▸ Parts of the exercise:
[1] Pull from the passage about pets the text between "I say all this" and "go with fish.", inclusive.
[2] In the passage about pets, what name did Sophie give the beetle she found on the patio?

▸ Passage to read:

####

Pets teach circle of life’s hard realities

Pets are good, because they teach children important lessons about life, the main one being that, sooner or later, life kicks the bucket.

With me, it was sooner. When I was a boy, my dad, who worked in New York City, would periodically bring home a turtle in a little plastic tank that had a little plastic island with a little plastic palm tree, as is so often found in natural turtle habitats.

I was excited about having a pet, and I’d give the turtle a fun pet name like Scooter. But my excitement was not shared by Scooter, who, despite residing in a tropical paradise, never did anything except mope around. Actually, he didn’t even mope “around”: He moped in one place without moving, or even blinking, for days on end, displaying basically the same vital signs as an ashtray. Eventually I would realize — it wasn’t easy to tell — that Scooter had passed on to that Big Pond in the Sky, and I’d bury him in the garden, where he’d decompose and become food for the zucchini, which in turn would be eaten by my dad, who would in turn go to New York City, where, compelled by powerful instincts that even he did not understand, he would buy me another moping death turtle. And so the cycle of life would repeat.

I say all this to explain why I recently bought fish for my 4-year-old daughter, Sophie. My wife and I realized how badly she wanted an animal when she found a beetle on the patio and declared that it was a pet, named Marvin. She put Marvin into a Tupperware container, where, under Sophie’s loving care and feeding, he thrived for maybe nine seconds before expiring like a little six-legged parking meter. Fortunately, we have a beetle-intensive patio, so, unbeknownst to Sophie, we were able to replace Marvin with a parade of stand-ins of various sizes (“Look! Marvin has grown bigger!” “Wow! Today Marvin has grown smaller!”). But it gets to be tedious, going out early every morning to wrangle patio beetles. So we decided to go with fish.

I had fish of my own, years ago, and it did not go well. They got some disease like Mongolian Fin Rot, which left them basically just little pooping torsos. But I figured that today, with all the technological advances we have such as cellular phones and “digital” things and carbohydrate-free toothpaste, modern fish would be more reliable.

So we got an aquarium and prepared it with special water and special gravel and special fake plants and a special scenic rock so the fish would be intellectually stimulated and get into a decent college. When everything was ready I went to the aquarium store to buy fish, my only criteria being that they should be (1) hardy digital fish; and (2) fish that looked a LOT like other fish, in case God forbid we had to Marvinize them.

####

▸ Data section:
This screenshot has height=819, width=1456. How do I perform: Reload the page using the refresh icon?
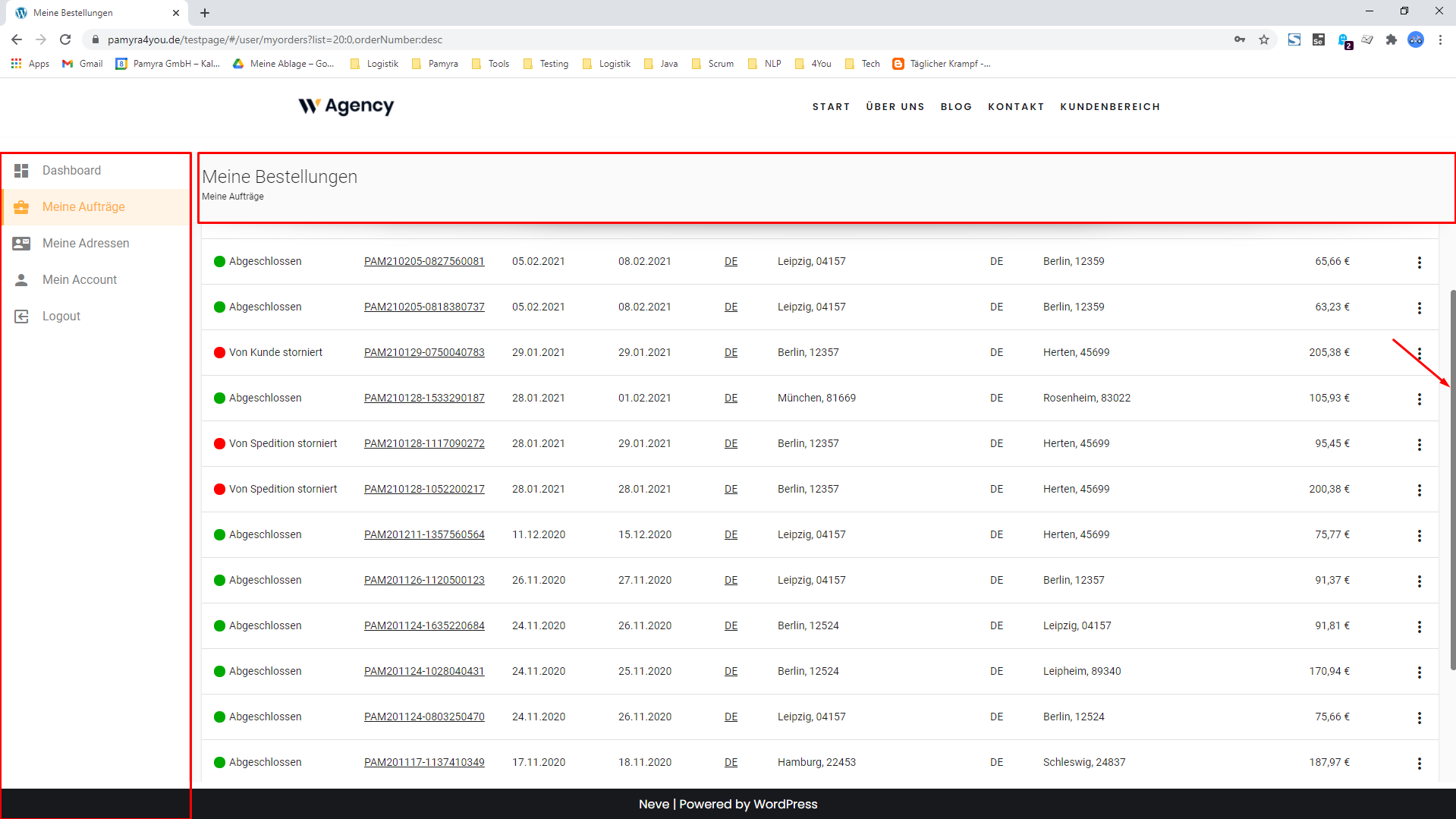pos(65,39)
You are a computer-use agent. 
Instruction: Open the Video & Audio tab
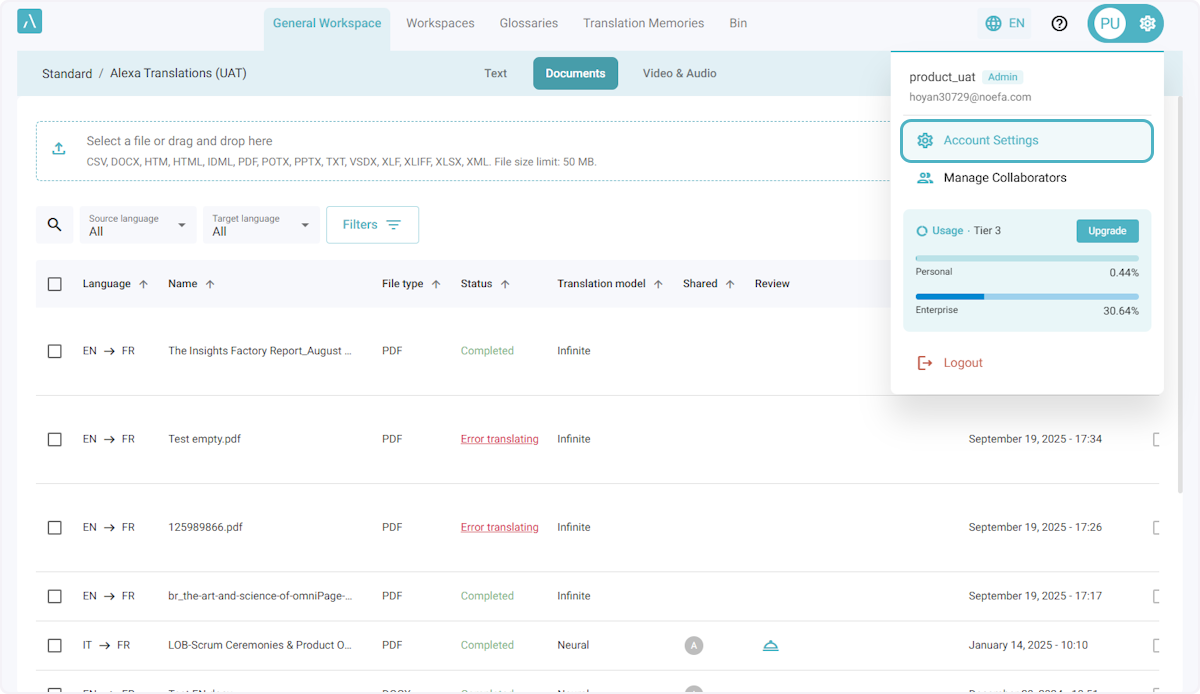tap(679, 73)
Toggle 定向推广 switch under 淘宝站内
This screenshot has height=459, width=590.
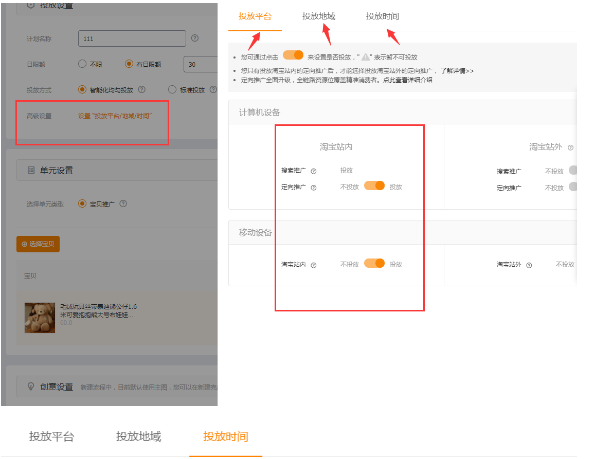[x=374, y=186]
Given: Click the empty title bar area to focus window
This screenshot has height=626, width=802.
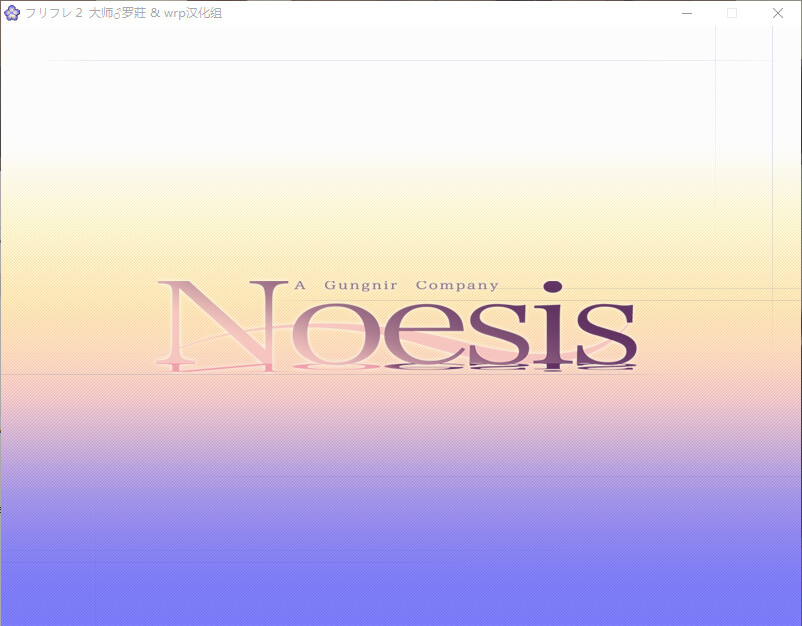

####

▸ Task-by-task outputs:
[1]
I say all this to explain why I recently bought fish for my 4-year-old daughter, Sophie. My wife and I realized how badly she wanted an animal when she found a beetle on the patio and declared that it was a pet, named Marvin. She put Marvin into a Tupperware container, where, under Sophie’s loving care and feeding, he thrived for maybe nine seconds before expiring like a little six-legged parking meter. Fortunately, we have a beetle-intensive patio, so, unbeknownst to Sophie, we were able to replace Marvin with a parade of stand-ins of various sizes (“Look! Marvin has grown bigger!” “Wow! Today Marvin has grown smaller!”). But it gets to be tedious, going out early every morning to wrangle patio beetles. So we decided to go with fish.

[2] Marvin